Klimaschutz vor Gericht Schweizer Seniorinnen ziehen mit Klimaklage vor Europäischen Gerichtshof für Menschenrechte

Kann ein Staat Menschenrechte verletzen, wenn er nicht genügend gegen den Klimawandel tut? Mit dieser Frage befasst sich jetzt erstmals der Europäische Gerichtshof für Menschenrechte. Umweltrechtler hoffen auf ein Grundsatzurteil.
Mitglieder der KlimaSeniorinnen vor einer öffentlichen Anhörung vor der Großen Kammer des EGMR

Mitglieder der KlimaSeniorinnen vor einer öffentlichen Anhörung vor der Großen Kammer des EGMR

Foto: Jean-Christophe Bott / dpa

Durch ihr Alter bedrohe der Klimawandel sie besonders, sagt eine Gruppe Schweizer Seniorinnen. Daraus leitet sich eine Grundsatzfrage ab: Kann ein Staat Menschenrechte verletzen, wenn er nicht genügend gegen den Klimawandel tut?

Mit dieser Frage hat sich erstmals der Europäische Gerichtshof für Menschenrechte (EGMR) befasst. Hintergrund sind Klagen aus der Schweiz, aus Frankreich und Portugal. Mit einem Urteil ist indes frühestens im Herbst, wahrscheinlicher wohl aber erst im kommenden Jahr zu rechnen.

In diesem Sommer werden drei Klagen vor dem EGMR verhandelt, die sich mit der Verantwortung für den Klimawandel beschäftigen. Den Anfang machten am Mittwoch die Klimaseniorinnen, ein Zusammenschluss von Schweizer Rentnerinnen, initiiert und unterstützt von Greenpeace. »Das Spezielle an uns ist, dass wir die einzige Gruppe alter Aktivistinnen sind«, sagte die 73-jährige Rosmarie Wydler-Wälti der dpa.

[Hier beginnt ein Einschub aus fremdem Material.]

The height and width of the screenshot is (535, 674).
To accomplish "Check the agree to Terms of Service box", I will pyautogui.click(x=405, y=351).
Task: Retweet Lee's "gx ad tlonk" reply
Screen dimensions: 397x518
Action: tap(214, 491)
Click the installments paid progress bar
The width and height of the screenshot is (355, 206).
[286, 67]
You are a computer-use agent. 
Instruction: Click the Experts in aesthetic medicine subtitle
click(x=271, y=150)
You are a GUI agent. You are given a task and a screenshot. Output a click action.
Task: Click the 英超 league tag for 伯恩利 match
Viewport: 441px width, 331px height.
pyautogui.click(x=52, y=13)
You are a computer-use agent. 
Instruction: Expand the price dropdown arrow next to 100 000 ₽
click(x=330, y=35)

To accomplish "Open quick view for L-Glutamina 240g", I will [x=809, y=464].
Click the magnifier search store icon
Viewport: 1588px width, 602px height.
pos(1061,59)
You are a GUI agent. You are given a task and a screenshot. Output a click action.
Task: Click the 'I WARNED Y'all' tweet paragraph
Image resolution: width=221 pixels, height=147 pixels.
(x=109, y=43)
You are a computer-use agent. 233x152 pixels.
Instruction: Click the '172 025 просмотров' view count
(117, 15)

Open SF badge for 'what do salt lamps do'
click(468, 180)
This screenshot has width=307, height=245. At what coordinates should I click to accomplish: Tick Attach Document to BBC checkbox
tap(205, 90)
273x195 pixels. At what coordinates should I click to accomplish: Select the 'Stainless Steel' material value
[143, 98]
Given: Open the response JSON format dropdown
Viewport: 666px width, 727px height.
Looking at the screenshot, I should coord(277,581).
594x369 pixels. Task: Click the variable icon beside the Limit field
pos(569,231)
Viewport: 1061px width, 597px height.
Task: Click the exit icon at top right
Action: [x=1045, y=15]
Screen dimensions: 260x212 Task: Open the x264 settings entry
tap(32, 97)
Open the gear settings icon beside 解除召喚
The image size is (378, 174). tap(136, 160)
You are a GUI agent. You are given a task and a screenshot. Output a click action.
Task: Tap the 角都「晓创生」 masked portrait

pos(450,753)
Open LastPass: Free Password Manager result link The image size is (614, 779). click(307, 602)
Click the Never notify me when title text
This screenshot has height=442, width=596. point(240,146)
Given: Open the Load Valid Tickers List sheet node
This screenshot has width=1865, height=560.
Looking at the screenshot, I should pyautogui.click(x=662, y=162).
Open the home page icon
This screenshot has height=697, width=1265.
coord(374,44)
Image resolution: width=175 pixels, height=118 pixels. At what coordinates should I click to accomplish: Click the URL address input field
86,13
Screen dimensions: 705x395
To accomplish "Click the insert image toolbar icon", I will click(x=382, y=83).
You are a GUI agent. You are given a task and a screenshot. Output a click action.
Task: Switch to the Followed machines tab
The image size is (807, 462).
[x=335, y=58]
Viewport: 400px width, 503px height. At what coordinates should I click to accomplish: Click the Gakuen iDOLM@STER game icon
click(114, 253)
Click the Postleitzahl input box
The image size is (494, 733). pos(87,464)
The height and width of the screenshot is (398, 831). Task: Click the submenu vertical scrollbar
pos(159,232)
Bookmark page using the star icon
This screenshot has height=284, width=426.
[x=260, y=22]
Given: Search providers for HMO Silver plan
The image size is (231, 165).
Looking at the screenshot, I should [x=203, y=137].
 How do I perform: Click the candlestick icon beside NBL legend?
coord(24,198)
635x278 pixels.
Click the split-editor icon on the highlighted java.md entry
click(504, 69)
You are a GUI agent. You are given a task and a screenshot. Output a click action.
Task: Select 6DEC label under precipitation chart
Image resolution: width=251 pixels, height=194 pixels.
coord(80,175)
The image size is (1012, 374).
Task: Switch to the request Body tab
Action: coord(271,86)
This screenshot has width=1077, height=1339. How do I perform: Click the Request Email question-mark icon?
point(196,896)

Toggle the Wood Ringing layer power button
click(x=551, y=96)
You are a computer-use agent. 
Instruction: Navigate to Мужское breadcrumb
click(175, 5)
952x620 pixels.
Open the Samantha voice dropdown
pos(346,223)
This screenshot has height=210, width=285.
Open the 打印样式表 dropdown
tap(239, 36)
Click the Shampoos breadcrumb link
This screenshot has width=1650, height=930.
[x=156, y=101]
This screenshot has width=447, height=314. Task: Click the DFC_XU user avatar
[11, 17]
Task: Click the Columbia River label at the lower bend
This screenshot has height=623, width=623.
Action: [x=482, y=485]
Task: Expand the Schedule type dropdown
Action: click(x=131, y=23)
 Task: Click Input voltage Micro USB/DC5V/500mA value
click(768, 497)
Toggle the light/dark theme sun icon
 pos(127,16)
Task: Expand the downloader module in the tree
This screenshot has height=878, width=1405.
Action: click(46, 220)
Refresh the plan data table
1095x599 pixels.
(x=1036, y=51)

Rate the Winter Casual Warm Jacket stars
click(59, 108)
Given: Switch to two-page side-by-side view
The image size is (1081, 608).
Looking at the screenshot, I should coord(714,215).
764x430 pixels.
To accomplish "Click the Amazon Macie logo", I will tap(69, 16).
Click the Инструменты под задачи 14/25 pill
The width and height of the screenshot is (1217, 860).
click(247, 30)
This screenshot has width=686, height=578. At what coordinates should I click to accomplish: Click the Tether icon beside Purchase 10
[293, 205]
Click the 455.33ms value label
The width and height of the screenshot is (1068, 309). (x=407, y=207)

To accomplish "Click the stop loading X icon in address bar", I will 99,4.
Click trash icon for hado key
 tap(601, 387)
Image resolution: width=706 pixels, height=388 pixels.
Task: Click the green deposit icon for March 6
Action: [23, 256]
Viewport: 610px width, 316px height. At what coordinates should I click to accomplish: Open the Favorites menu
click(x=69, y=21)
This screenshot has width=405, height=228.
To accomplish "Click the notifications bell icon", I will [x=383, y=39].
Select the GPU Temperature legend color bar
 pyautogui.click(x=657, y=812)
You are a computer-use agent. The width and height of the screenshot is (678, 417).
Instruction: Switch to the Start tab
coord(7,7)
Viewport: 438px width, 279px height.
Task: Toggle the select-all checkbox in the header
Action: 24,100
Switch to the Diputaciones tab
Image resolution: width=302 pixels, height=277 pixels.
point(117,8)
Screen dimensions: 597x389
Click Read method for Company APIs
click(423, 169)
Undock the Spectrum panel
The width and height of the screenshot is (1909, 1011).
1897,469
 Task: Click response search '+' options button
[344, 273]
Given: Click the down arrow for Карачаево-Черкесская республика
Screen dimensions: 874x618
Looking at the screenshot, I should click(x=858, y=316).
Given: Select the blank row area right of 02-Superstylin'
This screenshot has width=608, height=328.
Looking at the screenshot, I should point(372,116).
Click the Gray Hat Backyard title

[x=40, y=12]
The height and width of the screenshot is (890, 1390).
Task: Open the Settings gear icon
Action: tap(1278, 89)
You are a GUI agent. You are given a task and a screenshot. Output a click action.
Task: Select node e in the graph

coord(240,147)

Die Seniorinnen argumentieren, dass sie durch ihr Alter besonders durch den Klimawandel gefährdet sind, beispielsweise wegen extremer Hitzewellen. Ebenfalls am Mittwoch wurde auch der Fall eines französischen Bürgermeisters verhandelt, der für die Einhaltung der Pariser Klimaziele klagt. Später im Sommer gehen außerdem portugiesische Jugendliche gegen 33 Mitgliedstaaten des Europarats vor.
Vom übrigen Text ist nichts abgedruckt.